Bonnet et al. (2022) have noted that the ‘survival and success of an angel group essentially depends on volunteer and member involvement in group management activities.’ A second line of research should therefore, evaluate whether the recruitment process of angel groups follows a strict protocol that focuses on those who are likely to share the interests of existing members. As groups typically only consider investment opportunities if there is relevant expertise within the group this approach could have significant implications for their investment capabilities (e.g. sector expertise, location, connections and capital availability).
Third, future research should look at the impact of group size on the development of shared interest. This study was not able to identify a statistically a significant relationship between size and shared interests. However, our findings indicate that gatekeepers of smaller groups are more likely to make higher shared interest comments. Hence, future studies could evaluate whether, and in what ways, group size has an influence on the pursuit of shared interests. And the effect of the group’s operational mode – which is likely to be related to size – should also be explored for its effect on collective action. Specifically, in the case of groups with an operational model that comprises core and peripheral members, in which the gatekeeper working closely with the inner core, it might be more appropriate to view the gatekeeper as being a principal. This suggests that in at least some angel groups the relationship is one of principal-principal rather than principal-agency (Chrisman et al., 2018; Young et al., 2008).

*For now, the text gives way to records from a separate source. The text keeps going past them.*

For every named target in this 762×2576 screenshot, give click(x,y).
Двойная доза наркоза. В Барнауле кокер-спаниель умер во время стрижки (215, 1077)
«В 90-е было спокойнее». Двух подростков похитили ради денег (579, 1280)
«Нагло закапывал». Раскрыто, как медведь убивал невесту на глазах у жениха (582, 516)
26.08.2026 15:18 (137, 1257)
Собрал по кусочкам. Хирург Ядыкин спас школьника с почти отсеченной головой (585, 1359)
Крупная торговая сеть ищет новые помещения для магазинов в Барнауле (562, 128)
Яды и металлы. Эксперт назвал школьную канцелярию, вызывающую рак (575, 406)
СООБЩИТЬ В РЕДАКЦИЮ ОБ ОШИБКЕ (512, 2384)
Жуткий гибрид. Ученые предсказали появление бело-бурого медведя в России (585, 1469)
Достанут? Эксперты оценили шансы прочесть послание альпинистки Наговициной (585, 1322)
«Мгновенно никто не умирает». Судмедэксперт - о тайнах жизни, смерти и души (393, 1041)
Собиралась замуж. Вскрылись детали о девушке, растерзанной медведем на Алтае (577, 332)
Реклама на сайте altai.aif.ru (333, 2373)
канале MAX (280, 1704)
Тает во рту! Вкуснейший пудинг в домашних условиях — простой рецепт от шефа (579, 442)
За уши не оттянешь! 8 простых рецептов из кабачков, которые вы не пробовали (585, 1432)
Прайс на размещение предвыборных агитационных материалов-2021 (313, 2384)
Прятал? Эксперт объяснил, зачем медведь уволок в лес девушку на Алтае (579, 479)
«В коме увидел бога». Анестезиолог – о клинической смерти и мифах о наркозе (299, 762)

Fourth, future studies should look at other stages in the investment process to evaluate whether the common actions of both the gatekeeper and the members in the pursuit of shared interests become more significant. For example, during the post-investment stage does the interaction with the investee companies reflect the group’s shared interests? And is the pursuit of an exit based on the shared interest of all the group members who invested. Specifically, how do the entrepreneurs, angel investors and any other investors (e.g. VC funds) achieve a shared interest in the exit decision and to what extent does this involve collective action to achieve this outcome (Botelho et al., 2021)?

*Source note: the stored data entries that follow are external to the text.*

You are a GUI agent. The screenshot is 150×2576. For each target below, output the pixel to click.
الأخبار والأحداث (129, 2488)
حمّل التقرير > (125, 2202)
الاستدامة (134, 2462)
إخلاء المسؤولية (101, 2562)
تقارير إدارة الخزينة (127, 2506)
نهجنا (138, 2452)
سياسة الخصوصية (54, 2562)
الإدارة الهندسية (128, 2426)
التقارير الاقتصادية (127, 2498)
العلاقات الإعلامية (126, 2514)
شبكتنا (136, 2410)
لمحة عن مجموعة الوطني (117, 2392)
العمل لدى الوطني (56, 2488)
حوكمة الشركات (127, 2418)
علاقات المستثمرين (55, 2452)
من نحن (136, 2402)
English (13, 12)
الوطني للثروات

Finally, angel investing is a now a global activity. But in the light of differences between countries – especially between developed, emerging and developing countries – notably in composition of the angel population, institutions and cultural values (Harrison, 2017) – there is a need for research to examine how forms of collective action amongst angels might vary across the globe. Collective action between angel groups in different countries has also been identified as a key requirement to enable business angels to make cross-border investments (Mason et al., 2022). Accordingly, further research should examine the forms of collective action between angels groups in different countries and how they facilitate cross-border angel investing.
Footnotes
Funding
The author(s) disclosed receipt of the following financial support for the research, authorship, and/or publication of this article: This paper arises from research funded by the ESRC under its Co-funded Pilot scheme. The co-funders were NESTA, BVCA, Lloyds-TSB and Invest NI.